*** Opening of SUPPLIED DATA ***

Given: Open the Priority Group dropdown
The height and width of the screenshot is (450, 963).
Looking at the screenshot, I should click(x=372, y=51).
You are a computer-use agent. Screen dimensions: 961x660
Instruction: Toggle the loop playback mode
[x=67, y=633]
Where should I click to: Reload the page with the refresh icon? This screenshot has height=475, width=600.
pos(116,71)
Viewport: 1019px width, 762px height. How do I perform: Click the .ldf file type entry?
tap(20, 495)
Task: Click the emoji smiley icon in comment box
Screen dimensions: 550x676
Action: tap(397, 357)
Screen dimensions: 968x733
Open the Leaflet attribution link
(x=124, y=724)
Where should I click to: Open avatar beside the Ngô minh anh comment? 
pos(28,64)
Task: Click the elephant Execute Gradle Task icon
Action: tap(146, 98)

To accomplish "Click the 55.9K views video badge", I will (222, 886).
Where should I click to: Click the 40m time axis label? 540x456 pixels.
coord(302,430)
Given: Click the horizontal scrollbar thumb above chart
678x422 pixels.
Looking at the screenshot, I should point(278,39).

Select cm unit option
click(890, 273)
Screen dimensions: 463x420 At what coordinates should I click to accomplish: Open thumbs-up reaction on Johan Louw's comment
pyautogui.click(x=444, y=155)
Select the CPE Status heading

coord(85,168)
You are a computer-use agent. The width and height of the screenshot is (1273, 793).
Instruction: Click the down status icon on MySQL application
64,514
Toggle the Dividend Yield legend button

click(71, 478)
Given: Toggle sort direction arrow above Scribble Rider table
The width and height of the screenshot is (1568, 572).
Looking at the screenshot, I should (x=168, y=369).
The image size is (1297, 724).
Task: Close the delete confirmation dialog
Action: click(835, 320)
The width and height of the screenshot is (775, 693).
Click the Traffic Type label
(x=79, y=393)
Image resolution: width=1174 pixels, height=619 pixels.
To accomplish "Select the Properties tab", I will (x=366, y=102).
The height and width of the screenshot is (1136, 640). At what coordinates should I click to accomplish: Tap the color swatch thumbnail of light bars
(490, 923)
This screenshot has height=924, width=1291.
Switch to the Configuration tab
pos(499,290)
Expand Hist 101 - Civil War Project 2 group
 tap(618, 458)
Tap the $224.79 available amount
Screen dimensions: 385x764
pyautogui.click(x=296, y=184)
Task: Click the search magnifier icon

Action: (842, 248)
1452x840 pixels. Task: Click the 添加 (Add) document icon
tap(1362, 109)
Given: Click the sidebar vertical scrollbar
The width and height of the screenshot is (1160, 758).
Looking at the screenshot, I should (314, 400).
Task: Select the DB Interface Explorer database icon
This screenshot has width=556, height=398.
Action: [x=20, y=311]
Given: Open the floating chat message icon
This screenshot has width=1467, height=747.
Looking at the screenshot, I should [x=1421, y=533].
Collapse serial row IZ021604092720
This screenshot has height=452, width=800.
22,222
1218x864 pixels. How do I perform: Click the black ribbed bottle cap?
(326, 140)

*** Close of SUPPLIED DATA ***

## EXERCISE OBJECTIVE
Produce an exact copy of the lines from the one containing "Select the CPE Status heading" through the final line of the data, both ends included, and only those.

## RESPONSE AREA
Select the CPE Status heading

coord(85,168)
You are a computer-use agent. The width and height of the screenshot is (1273, 793).
Instruction: Click the down status icon on MySQL application
64,514
Toggle the Dividend Yield legend button

click(71, 478)
Given: Toggle sort direction arrow above Scribble Rider table
The width and height of the screenshot is (1568, 572).
Looking at the screenshot, I should (x=168, y=369).
The image size is (1297, 724).
Task: Close the delete confirmation dialog
Action: click(835, 320)
The width and height of the screenshot is (775, 693).
Click the Traffic Type label
(x=79, y=393)
Image resolution: width=1174 pixels, height=619 pixels.
To accomplish "Select the Properties tab", I will (x=366, y=102).
The height and width of the screenshot is (1136, 640). At what coordinates should I click to accomplish: Tap the color swatch thumbnail of light bars
(490, 923)
This screenshot has height=924, width=1291.
Switch to the Configuration tab
pos(499,290)
Expand Hist 101 - Civil War Project 2 group
 tap(618, 458)
Tap the $224.79 available amount
Screen dimensions: 385x764
pyautogui.click(x=296, y=184)
Task: Click the search magnifier icon

Action: (842, 248)
1452x840 pixels. Task: Click the 添加 (Add) document icon
tap(1362, 109)
Given: Click the sidebar vertical scrollbar
The width and height of the screenshot is (1160, 758).
Looking at the screenshot, I should (314, 400).
Task: Select the DB Interface Explorer database icon
This screenshot has width=556, height=398.
Action: [x=20, y=311]
Given: Open the floating chat message icon
This screenshot has width=1467, height=747.
Looking at the screenshot, I should [x=1421, y=533].
Collapse serial row IZ021604092720
This screenshot has height=452, width=800.
22,222
1218x864 pixels. How do I perform: Click the black ribbed bottle cap?
(326, 140)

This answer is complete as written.